How To Run Your Elasticsearch Cluster on Spot Instances

Tenpa Kunga
ebs
elasticsearch
spot

Elasticsearch is a powerful distributed search and analytics engine designed for scalability, reliability, and ease of management. When running Elasticsearch it can be easy for costs to escalate when you consider amount of processing and memory that is required for an Elasticsearch node. Let’s walk through how you can run your nodes safely on EC2 Spot instances using the Spotinst Elastigroup service. For this tutorial I will be using our new Hot EBS Migration feature. Hot EBS Migration will allow you to create a pool of EBS volumes that are dynamically attached to instances in your Elastigroup. Hot EBS Migration supports both Spot and On Demand instances and is available in multiple availability zones.

I will be using the Elastic.co blog post on configuring an Elasticsearch cluster on AWS for reference: https://www.elastic.co/blog/running-elasticsearch-on-aws

Master Node

  1. In your EC2 console provision a new instance using the most recent Amazon Linux AMI (write down the AMI ID for later).
    image-040
  2. Choose M4.2xlarge as the instance type
  3. For instance details I recommend using AWS SSM for instance management. If you do not have an IAM role for SSM you can easily create one following this guide. http://docs.aws.amazon.com/AWSEC2/latest/UserGuide/systems-manager.htmlimage-041
  4. Click on advanced details below and enter the userdata script as you can see below.
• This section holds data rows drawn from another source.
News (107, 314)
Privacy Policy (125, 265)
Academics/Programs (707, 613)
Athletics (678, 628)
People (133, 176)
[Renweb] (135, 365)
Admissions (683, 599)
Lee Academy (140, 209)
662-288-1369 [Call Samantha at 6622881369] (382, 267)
This script will install the SSM agent (optional), mount your ebs volume and install / configure the Elasticsearch package.
    #!/bin/bash
    cd /tmp
    curl https://amazon-ssm-us-west-2.s3.amazonaws.com/latest/linux_amd64/amazon-ssm-agent.rpm -o amazon-ssm-agent.rpm
    yum install -y amazon-ssm-agent.rpm
    sudo mkdir /media/elasticsearchvolume
    
    # Determine instance id and instance lifecycle via aws cli command
    INSTANCEID="$(curl http://169.254.169.254/latest/meta-data/instance-id)"
    export AWS_DEFAULT_REGION=us-west-2
    RACK="$(aws ec2 describe-instances --instance-ids $INSTANCEID --query 'Reservations[0].Instances[*].[InstanceLifecycle]' --output text)"
    sudo mkfs -t /dev/xvdb
    sudo mount /dev/xvdb /media/elasticsearchvolume/
    sudo sh -c "echo '/dev/xvdb /media/elasticsearchvolume ext4 defaults,nofail 0 0' >> /etc/fstab"
    sudo rpm -i https://download.elastic.co/elasticsearch/release/org/elasticsearch/distribution/rpm/elasticsearch/2.3.3/elasticsearch-2.3.3.rpm
    sleep 2
    sudo chown elasticsearch: /media/elasticsearchvolume
    sudo chkconfig --add elasticsearch
    sleep 2
    cd /usr/share/elasticsearch/
    yes | sudo bin/plugin install cloud-aws
    sleep 2
    sudo sh -c "echo 'ES_HEAP_SIZE=10g' >> /etc/sysconfig/elasticsearch"
    sudo sh -c "echo 'MAX_LOCKED_MEMORY=unlimited' >> /etc/sysconfig/elasticsearch"
    PRIVATEIP="$(curl http://instance-data/latest/meta-data/local-ipv4)"
    sudo sh -c "echo 'cluster.name : esonaws' >> /etc/elasticsearch/elasticsearch.yml"
    sudo sh -c "echo 'bootstrap.mlockall : true' >> /etc/elasticsearch/elasticsearch.yml"
    
    sleep 2
    sudo sh -c "echo 'discovery.zen.ping.unicast.hosts : [\""$PRIVATEIP"\"]' >> /etc/elasticsearch/elasticsearch.yml"
    sudo sh -c "echo 'network.host : [\"127.0.0.1\",\""$PRIVATEIP"\"]' >> /etc/elasticsearch/elasticsearch.yml"
    sudo sh -c "echo 'path.data : /media/elasticsearchvolume' >> /etc/elasticsearch/elasticsearch.yml"
    sudo sh -c "echo 'node.rack_id : "$RACK"' >> /etc/elasticsearch/elasticsearch.yml"
    sudo sh -c "echo 'cluster.routing.allocation.awareness.attributes: rack_id' >> /etc/elasticsearch/elasticsearch.yml"
    sudo chown elasticsearch: /media/elasticsearchvolume
    sudo service elasticsearch start
    Sleep 2
    
    
  5. Add a new volume for your data. I used /dev/sdb and a 23GB GP2 volume but you can customize this as you see fit. image-043
  6. Add a descriptive Name tag for your master node.
  7. Create a new Security group that will allow TCP 9200 and TCP 9300 for internal traffic and SSH for external management.
    image-044
  8. Launch your instance and SSH into the instance once it is up and running.
  9. Use curl to make an API request to check the status of you new master. You should see a status of “green” as you can see below. Refer to the Elasticsearch blog post for more information here: https://www.elastic.co/blog/running-elasticsearch-on-aws
    image-045
  10. Make note of the private ip of the master you just created for use later when creating our Elasticsearch nodes.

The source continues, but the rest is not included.